It makes sense, then, that the cover of King Cardinal’s stellar debut album, Great Lakes, depicts a man catapulting himself headlong into the unknown, trading safety and security for adventure and excitement as he leaps over a protective railing. If the record is any indication, Mackey’s own bold leaps have paid off in spades. Pushing raw roots rock into lush, sonically daring territory with hints of cosmic country and delicate folk, Great Lakes showcases the five-piece group’s exceptional musicianship and the powerful emotional depth of the vocal interplay between Mackey and fellow singer Texanna Dennie.
“This was the first opportunity we had to sit with songs as a group before any recording happened,” reflects Mackey, “so everybody in the band was able to imprint their own personality. The song ‘Chicago,’ for instance, got totally reimagined when our drummer, Scout Roush, put a new beat behind it, and ‘Seventeen’ morphed into this grooving, upbeat track when Andrew Porter came up with his bass line. It’s nice to have other people that can guide your songs in directions you’d never imagined.”
When it came time to record Great Lakes, Mackey took yet another leap of faith and sent the band’s music to GRAMMY-winning producer and engineer Ted Young (Israel Nash, Banditos). Young fell for the songs immediately and invited King Cardinal down to Texas to record at the famed Sonic Ranch studio, which has played host to everyone from Conor Oberst and Karen O to the Black Angels and Beach House. Where King Cardinal’s previous, homemade EPs took roughly a year each to track and mix, Great Lakes was recorded in a brisk seven days. Consisting primarily of live performances captured without embellishment or ornamentation, the album is direct, raw, and loose, with a palpable sense of camaraderie and musical kinship.

#### Objective A
In the passage about King Cardinal's album, restate the part that opens with the words containing "When it came" and closes with "and musical kinship.", swapping "seven days" for "two weeks".
#### Objective B
Sum up the passage about King Cardinal's Great Lakes in two sentences.

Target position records
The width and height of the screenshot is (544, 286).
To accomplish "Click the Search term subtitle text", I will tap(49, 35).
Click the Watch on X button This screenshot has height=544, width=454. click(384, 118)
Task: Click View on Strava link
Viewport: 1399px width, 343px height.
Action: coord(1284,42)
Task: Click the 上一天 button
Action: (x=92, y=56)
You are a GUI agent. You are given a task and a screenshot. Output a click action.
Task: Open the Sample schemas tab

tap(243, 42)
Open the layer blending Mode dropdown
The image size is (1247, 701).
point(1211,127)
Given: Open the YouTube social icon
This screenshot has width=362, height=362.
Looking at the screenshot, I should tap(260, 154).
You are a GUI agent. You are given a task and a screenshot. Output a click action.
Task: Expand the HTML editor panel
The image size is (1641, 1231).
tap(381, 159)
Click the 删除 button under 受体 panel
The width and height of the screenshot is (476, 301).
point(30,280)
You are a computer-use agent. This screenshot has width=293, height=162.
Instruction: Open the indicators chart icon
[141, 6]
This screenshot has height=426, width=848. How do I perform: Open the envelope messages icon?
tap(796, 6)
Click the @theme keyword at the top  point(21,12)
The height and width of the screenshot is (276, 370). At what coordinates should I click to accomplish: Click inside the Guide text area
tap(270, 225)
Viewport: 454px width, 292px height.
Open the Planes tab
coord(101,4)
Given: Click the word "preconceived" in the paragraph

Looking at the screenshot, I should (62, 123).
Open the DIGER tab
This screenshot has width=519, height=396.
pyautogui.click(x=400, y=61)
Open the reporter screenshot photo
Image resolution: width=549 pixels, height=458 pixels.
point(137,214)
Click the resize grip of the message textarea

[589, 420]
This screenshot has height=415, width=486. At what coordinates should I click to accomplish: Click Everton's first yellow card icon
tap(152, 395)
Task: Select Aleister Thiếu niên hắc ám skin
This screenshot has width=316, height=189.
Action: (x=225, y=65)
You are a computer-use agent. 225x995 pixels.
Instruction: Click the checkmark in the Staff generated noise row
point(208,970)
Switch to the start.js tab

#### Correct response A
When it came time to record Great Lakes, Mackey took yet another leap of faith and sent the band’s music to GRAMMY-winning producer and engineer Ted Young (Israel Nash, Banditos). Young fell for the songs immediately and invited King Cardinal down to Texas to record at the famed Sonic Ranch studio, which has played host to everyone from Conor Oberst and Karen O to the Black Angels and Beach House. Where King Cardinal’s previous, homemade EPs took roughly a year each to track and mix, Great Lakes was recorded in a brisk two weeks. Consisting primarily of live performances captured without embellishment or ornamentation, the album is direct, raw, and loose, with a palpable sense of camaraderie and musical kinship.

#### Correct response B
King Cardinal's debut album, Great Lakes, pushes raw roots rock toward cosmic country and delicate folk, and the five-piece band reshaped songs such as "Chicago" and "Seventeen" together before any recording happened. Producer Ted Young invited the group to record at the Sonic Ranch studio in Texas, where the album was captured mostly as live performances in seven days.